| Excerpt provided |

As suggested by this last point, the data in a GIS are subject to a series of transformations and may often be extracted or manipulated in a very different form to that in which they were collected and entered. This idea of a GIS as a tool for transforming spatial data is consistent with a traditional view of cartography, and will be used here to help structure the discussion of the concepts of GIS.
A brief review of the diverse academic and commercial literature would suggest that typical application areas have been land resources and utility management, but applications in the fields of census mapping and socioeconomic modelling have experienced massive growth following the new censuses of the early 1990s, and there has been a corresponding increase in large in-house databases compiled by many organizations. The absence of any firm theoretical basis means that we have no mechanisms for evaluating the appropriateness of these diverse applications. This is of particular importance in the context of growing interest in the field, as the existing theoretical work is broadly descriptive, and cannot offer much help in any specific application. Evaluation of GIS installations has been largely in terms of the financial costs and benefits of replacing traditional procedures. The breadth of potential applications has made GIS a subject of government and research council interest in the UK and USA and there is currently much demand for training in the use of these systems. In 1987, the Committee of Enquiry into the Handling of Geographic Information in Britain published its influential report, commonly referred to as the ‘Chorley Report’ (Department of the Environment, 1987). This report touched on many of the issues which will be raised here, particularly illustrating the importance of spatially referenced socioeconomic information.
In drawing together submissions for its investigations, the Chorley Committee also demonstrated the difficulties faced by those wishing to obtain clear information about GIS, because of the diverse applications and piecemeal development mentioned above. Much of the relevant literature existed in the form of conference proceedings and papers in technical journals relating to specific applications. It was not until 1987 that an international academic journal concerned purely with GIS emerged. The last five years have seen an enormous explosion in the GIS literature with additional GIS-related academic journals, a number of international trade journals and many new textbooks, but the commercial nature of the industry has led to the continuance of a heavy reliance on a non-academic literature with limited availability. Available textbooks now range from large collections of papers covering all aspects of GIS (such as Maguire et al., 1991) to those concerned with very specific application areas (such as Haines-Young and Green, 1993). This diversity of literature still poses difficulties for those concerned with socioeconomic information who may have little familiarity with the earlier application fields.

| Problems to work on |
• A. Revise the stretch of the GIS passage from "As suggested by" through "concepts of GIS.", replacing "cartography" with "mapmaking".
• B. In the GIS passage, what year saw the first international academic journal devoted purely to GIS?
• C. Based on the GIS passage, why did the Chorley Committee have trouble obtaining clear information about GIS?
The material after this text isn't needed here.

| Supplied material |
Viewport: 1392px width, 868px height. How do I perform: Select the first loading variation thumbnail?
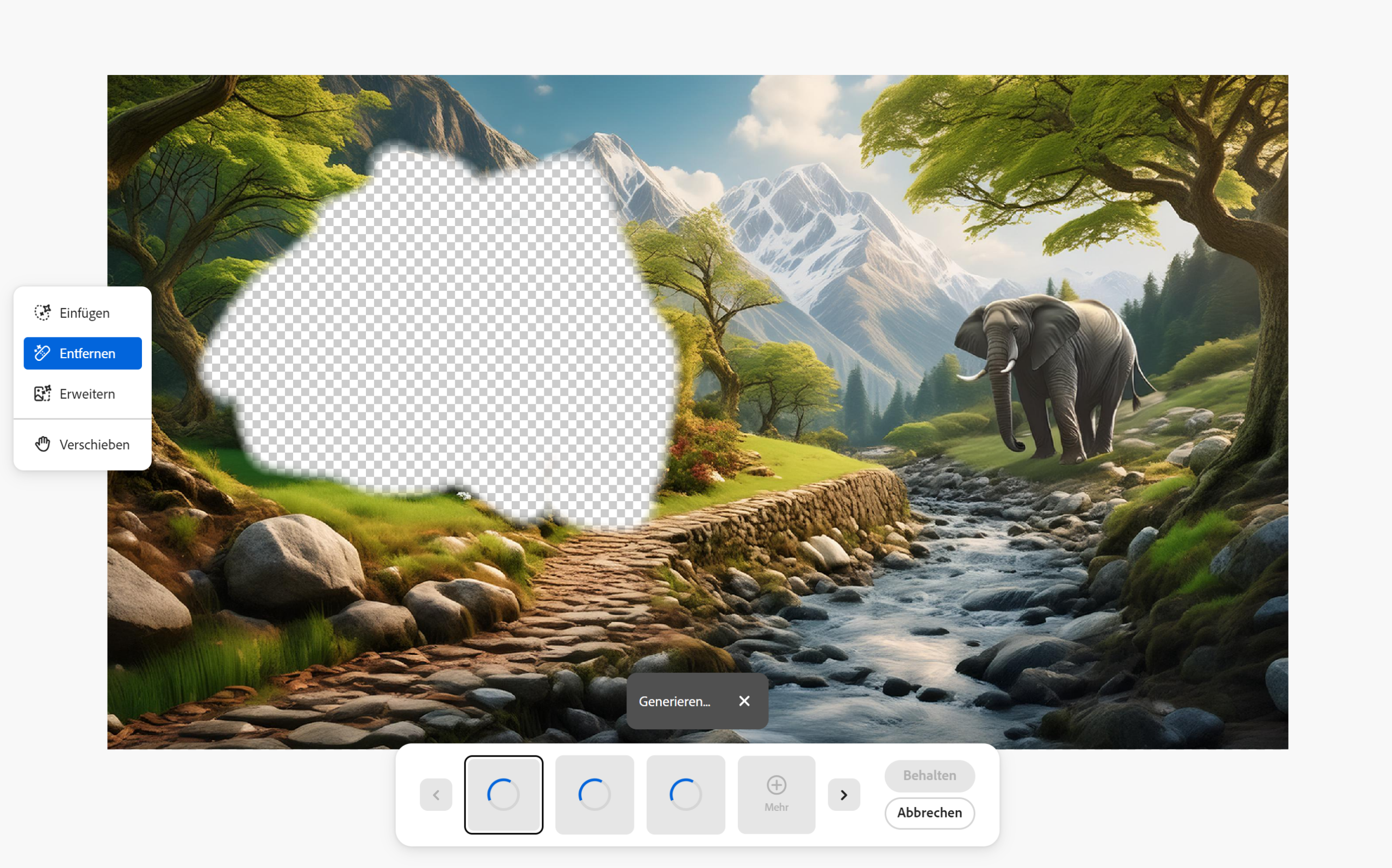pyautogui.click(x=504, y=795)
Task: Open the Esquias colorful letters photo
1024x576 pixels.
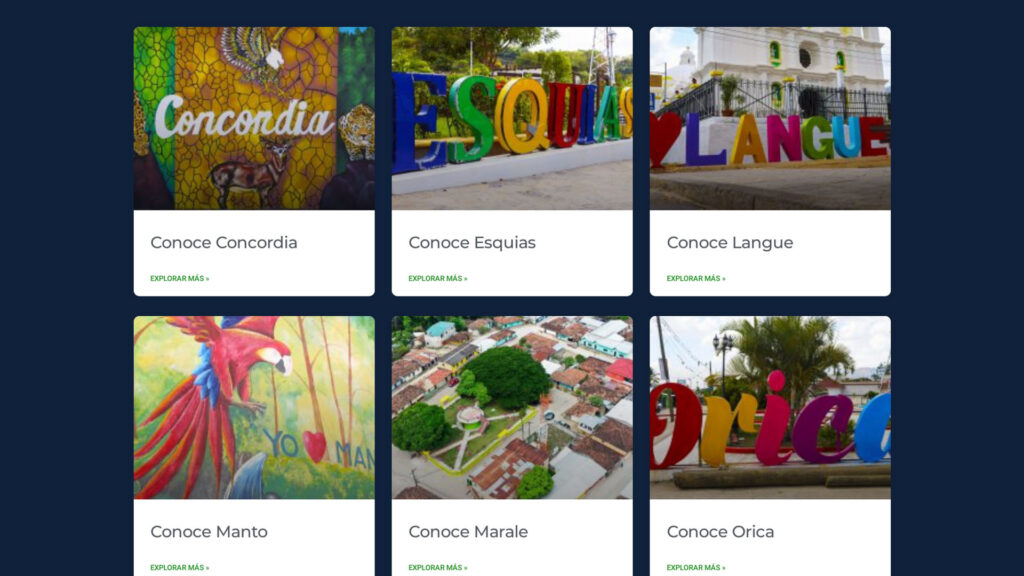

| Responses |
• A.
As suggested by this last point, the data in a GIS are subject to a series of transformations and may often be extracted or manipulated in a very different form to that in which they were collected and entered. This idea of a GIS as a tool for transforming spatial data is consistent with a traditional view of mapmaking, and will be used here to help structure the discussion of the concepts of GIS.

• B. 1987

• C. The difficulty came from GIS's diverse applications and piecemeal development. Much of the relevant literature existed as conference proceedings and as papers in technical journals about specific applications.